→ Prompt: Leave out the pictures, and retype the remaining data exactly.

→ Records provided:
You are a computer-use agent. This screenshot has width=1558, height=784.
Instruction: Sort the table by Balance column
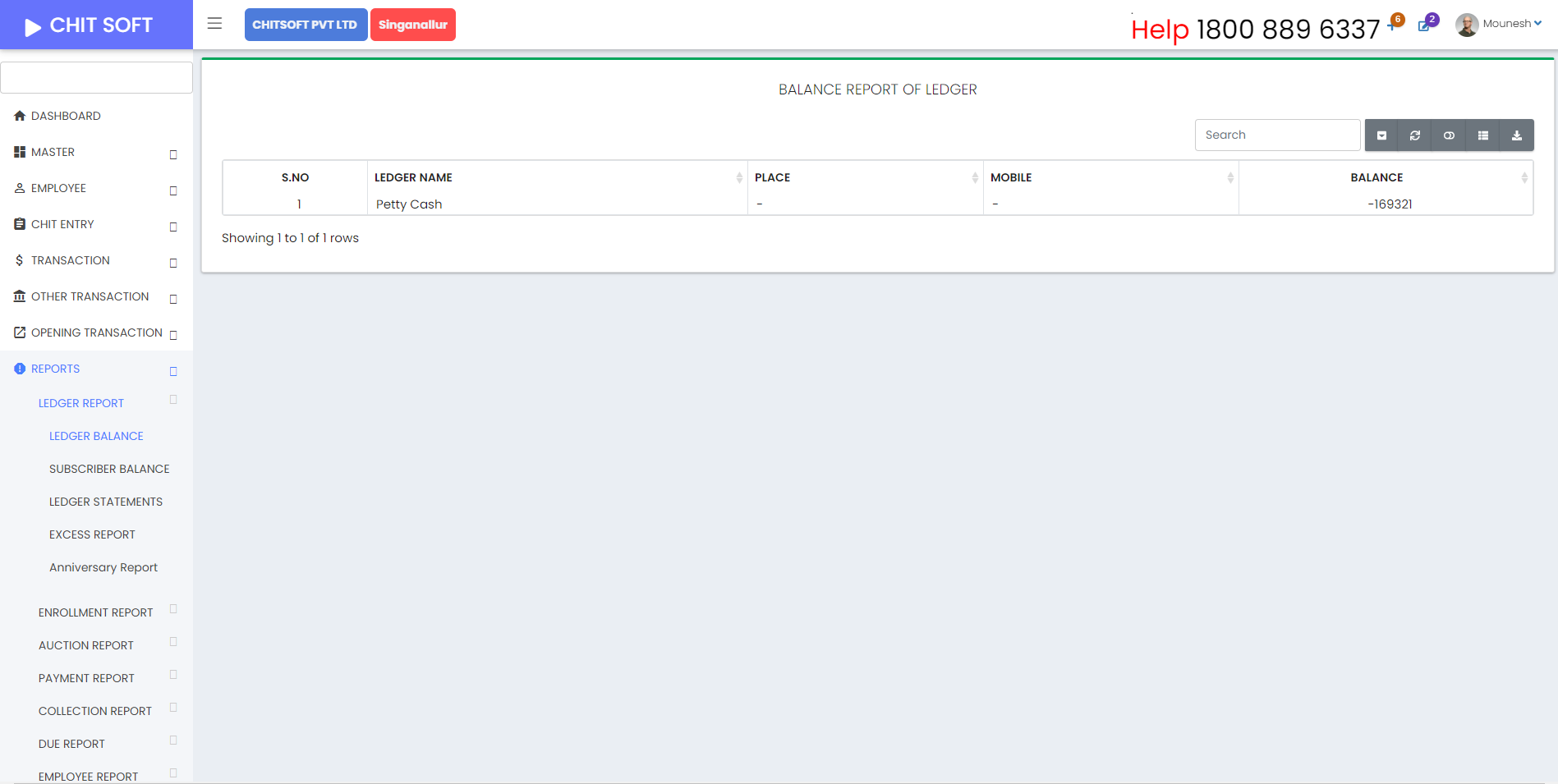pos(1376,177)
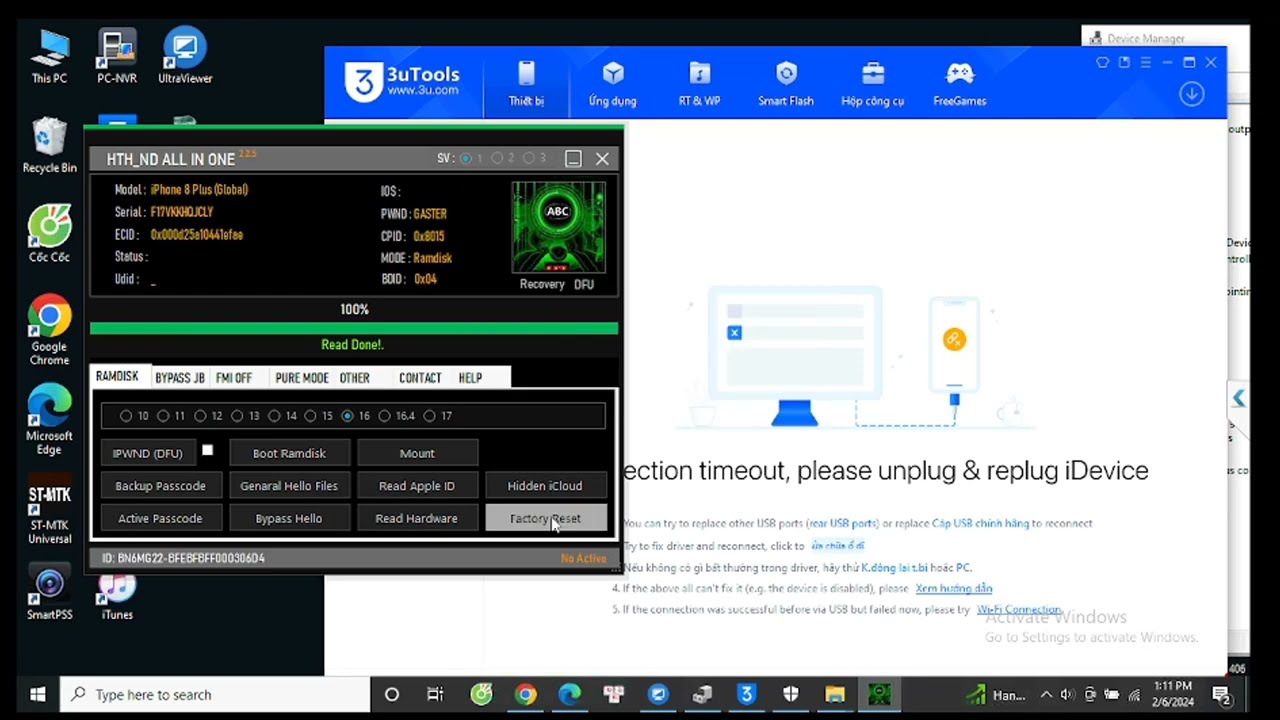Expand the collapsed side panel arrow

[x=1238, y=398]
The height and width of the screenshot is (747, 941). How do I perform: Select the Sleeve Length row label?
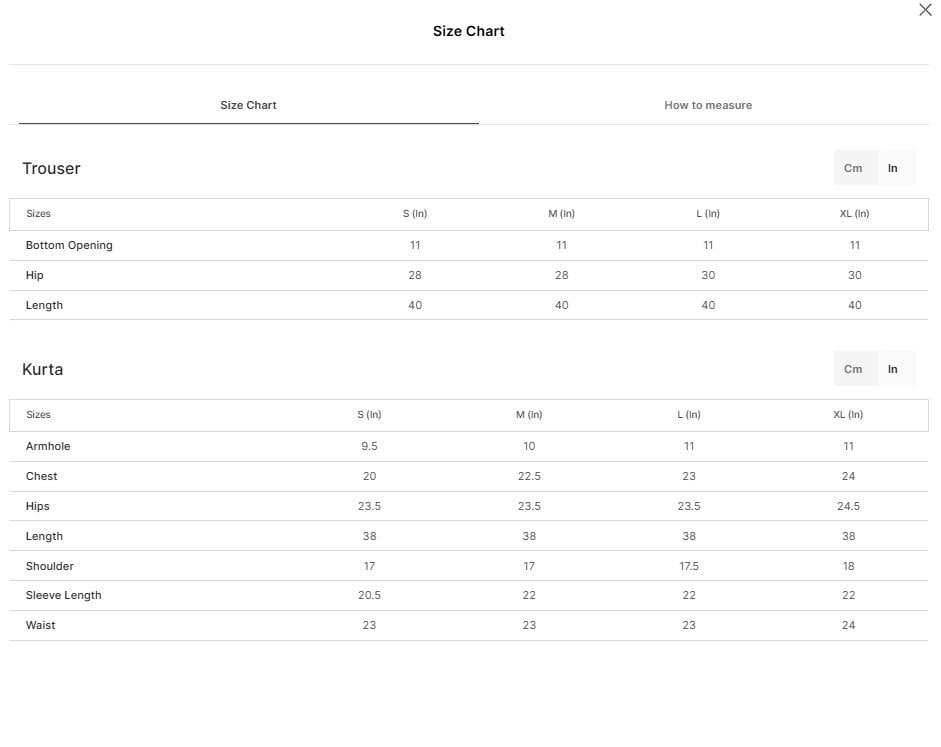click(64, 595)
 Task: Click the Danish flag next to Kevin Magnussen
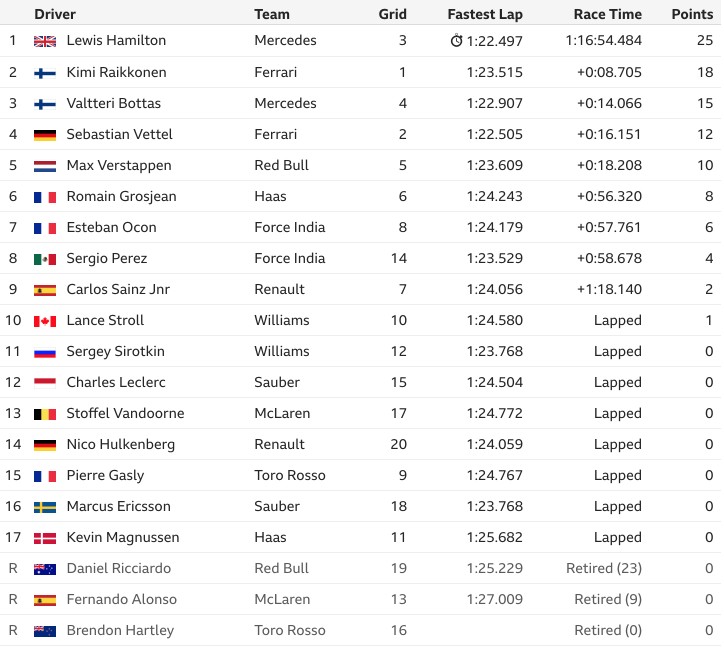[x=45, y=538]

→ Output for this exercise:
You are a computer-use agent. This screenshot has width=1558, height=784.
Instruction: Sort the table by Balance column
pos(1376,177)
Expand the collapsed side panel arrow

[x=1238, y=398]
The height and width of the screenshot is (747, 941). How do I perform: Select the Sleeve Length row label?
click(64, 595)
 Task: Click the Danish flag next to Kevin Magnussen
[x=45, y=538]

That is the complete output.